Features December 16, 2022
Pilani Bubu: Reclaiming and Reinventing Folklore

If you wanted one word to describe South Africa’s Pilani Bubu, the word might be “vibrant.” Bubu has a vibrancy when you see her, when you hear her sing, or even just talk. At the opening gathering of this year's WOMEX conference, held in Lisbon, Portugal, someone asked who I was interested in interviewing. When I mentioned Bubu, that person pointed and said, “Oh, she's just right over there.” I looked towards where they were pointing and there were more than 50 people standing there. Now maybe it was simply her love of inventive and colorful fashion that made her stand out, but it was easy to spot her – a vibrant colorful woman amongst a throng of others all grayscale in comparison.

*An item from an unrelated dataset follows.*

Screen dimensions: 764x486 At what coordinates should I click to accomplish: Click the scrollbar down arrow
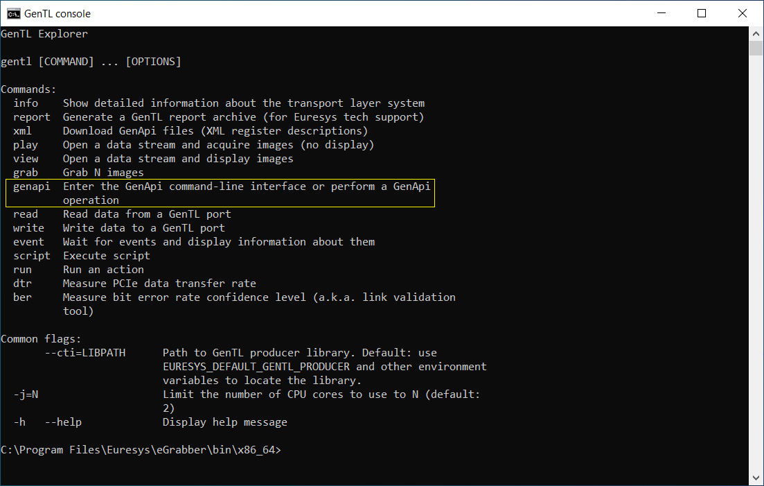coord(756,478)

Now when you ask Bubu to introduce herself, you will hear some variation of: “I'm a singer, songwriter, TV presenter, poet, content developer, but I also dabble in other things as well.” Breaking that down as her bio reads: “I consider myself a storyteller first and foremost, exploring themes of culture, identity, spirituality, love, light, human consciousness and transformation. These concepts and thematic narratives are held together by poetic spoken word, versatility and dynamic storytelling in a fusion of jazz, folk, funk, and soul.”

After walking away from a successful corporate career, Bubu began her musical career in 2012 releasing a “self-funded, self-managed, self-published” EP, Journey of A Heart. Her first full LP, Warrior of Light, came out in 2016,, and she followed that up in 2019 with Folklore: Chapter 1, which took Best African Adult Contemporary Album award that year at the South African Music Awards (SAMA). The album is indeed the first chapter of what Bubu sees as a five-album cycle telling the story of her life experience, which is also the story of her people. And as mentioned, amongst her many “dabblings” is that she's the host of an interior design television program, Design For You With Pilani Bubu, now in its 10th season.

But while words, as Bubu would agree, are important, perhaps the best way to get to know her is through song. Here she is singing “Miss Understood” live from the Journey of A Heart EP.

“I can't deny the child that I am,” she says. “I grew up in the MTV generation. But where I grew up was also just a 13 minute distance from my grandparents' places and sleeping in a hut. Being so close to ceremonies and traditional music, it was so much a part of me. But as the world opened up, we kind of looked towards globalization and wanted to embrace different parts of the world, especially American culture. I haven't denied these influences, these places of inspiration, but what came about was there was so much I was under-utilizing in my language in the way we speak and the way it sounds, in the way that is so intelligent. There was so much I found in indigenous folk music that helped me realize different rhythms and the patterns, and so I wanted to explore these styles and find myself writing from that place. You have to understand that we've lost time as a people as we've been fighting for equality and freedom and all of these things. But I think now is just about the time.”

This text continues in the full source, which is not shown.